Enfin, autre chapitre important, le DGA prévoit des dispositions en matière d’accès et de transfert international de données, un sujet sensible au sein des débats sur la gouvernance numérique mondiale11. Encore une fois, jusqu’ici les principaux garde-fous ne s’appliquaient qu’aux transferts internationaux de données personnelles à travers les exigences inscrites dans le RGPD. Dorénavant, les transferts de données non-personnelles seront donc également couverts par les dispositions du DGA, dans les trois cas de figure prévus par le texte (données publiques protégées ; services d’intermédiation de données ; altruisme en matière de données). À l’image des conditions incluses dans le RGPD pour le transfert de données personnelles, « le réutilisateur dans le pays tiers devra assurer le même niveau de protection des données que le niveau de protection assuré par la législation européenne, et accepter la juridiction européenne respective ». En outre, la commission « peut adopter des décisions d’adéquation supplémentaires pour le transfert de données publiques protégées en vue de leur réutilisation lorsqu’il s’agit d’une demande d’accès à des données non personnelles provenant d’un pays tiers »12.

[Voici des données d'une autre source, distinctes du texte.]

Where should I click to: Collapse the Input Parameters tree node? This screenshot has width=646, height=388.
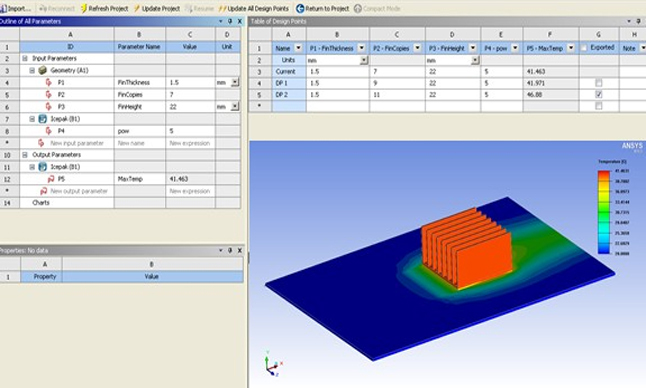25,58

Mise en œuvre et interrogations

Le DGA marque donc un pas supplémentaire permettant à l’Union européenne de se doter de ses propres règles en matière de fonctionnement de l’économie numérique, à la fois pour y promouvoir ses « valeurs fondamentales », mais aussi pour essayer d’y gagner une position plus compétitive par rapport aux géants américains et chinois. Reste à savoir si ces deux objectifs ont la même légitimité13, s’ils sont compa­tibles entre eux (et jusqu’à quel point) et si la voie empruntée est la meilleure pour les atteindre. Miser sur le partage volontaire de données, par exemple, pour briser la suprématie des Big Tech apparaît comme un pari pour le moins optimiste. Et l’équilibre que prétend trouver le texte entre confidentialité et contrôle sur les données, d’un côté, et maximi­sation de leur utilisation, y compris commerciale, de l’autre, peut rapidement s’avérer précaire.

Sources :

  1. Commission européenne, « Une stratégie européenne pour les données », communication de la Commission au Parlement européen, au Conseil, au Comité économique et social européen et au Comité des régions, Bruxelles, 19 février 2020.
  2. Commission européenne, « Façonner l’avenir numérique de l’Europe », communication de la Commission au Parlement européen, au Conseil, au Comité économique et social européen et au Comité des régions, Bruxelles, 19 février 2020.
  3. Voir les détails sur le site de la commission : https://ec.europa.eu/info/strategy/priorities-2019-2024/europe-fit-digital-age_fr.
  4. Le RGPD définit les données personnelles comme étant « toute information se rapportant à une personne physique identifiée ou identifiable », soit directement (par exemple, à travers le nom et prénom), soit indirectement (par exemple, à travers un numéro de téléphone). À l’inverse, les données non-personnelles sont définies comme « toutes les données autres que les données à caractère personnel » (par exemple, données anonymisées, données climatiques ou données industrielles).
  5. Commission européenne, « Une stratégie européenne pour les données… », Ibid.
  6. Ibid.
  7. https://digital-strategy.ec.europa.eu/en/policies/data-act.
  8. Ibid.
  9. https://digital-strategy.ec.europa.eu/en/policies/data-governance-act-explained
  10. Ibid.
  11. C’était notamment le sujet du dernier « Rapport sur l’économie numérique » de la CNUCED (Conférence des Nations unies sur le commerce et le développement) : « Flux de données transfrontières et développement : Le numérique, au profit de qui ? », rapport sur l’économie numérique 2021, Genève, CNUCED. 
  12. https://digital-strategy.ec.europa.eu/en/policies/data-governance-act-explained
  13. Par exemple, jusqu’où faut-il participer à la course actuelle à la numérisation, compte tenu notamment de ses coûts environnementaux croissants ou encore de ses conséquences politico-anthropologiques ? Lire à ce propos : L’Enfer numérique, Guillaume Pitron, Les liens qui libèrent, 2021 ou encore Contre-atlas de l’intelligence artificielle, Kate Crawford, Zulma, 2022.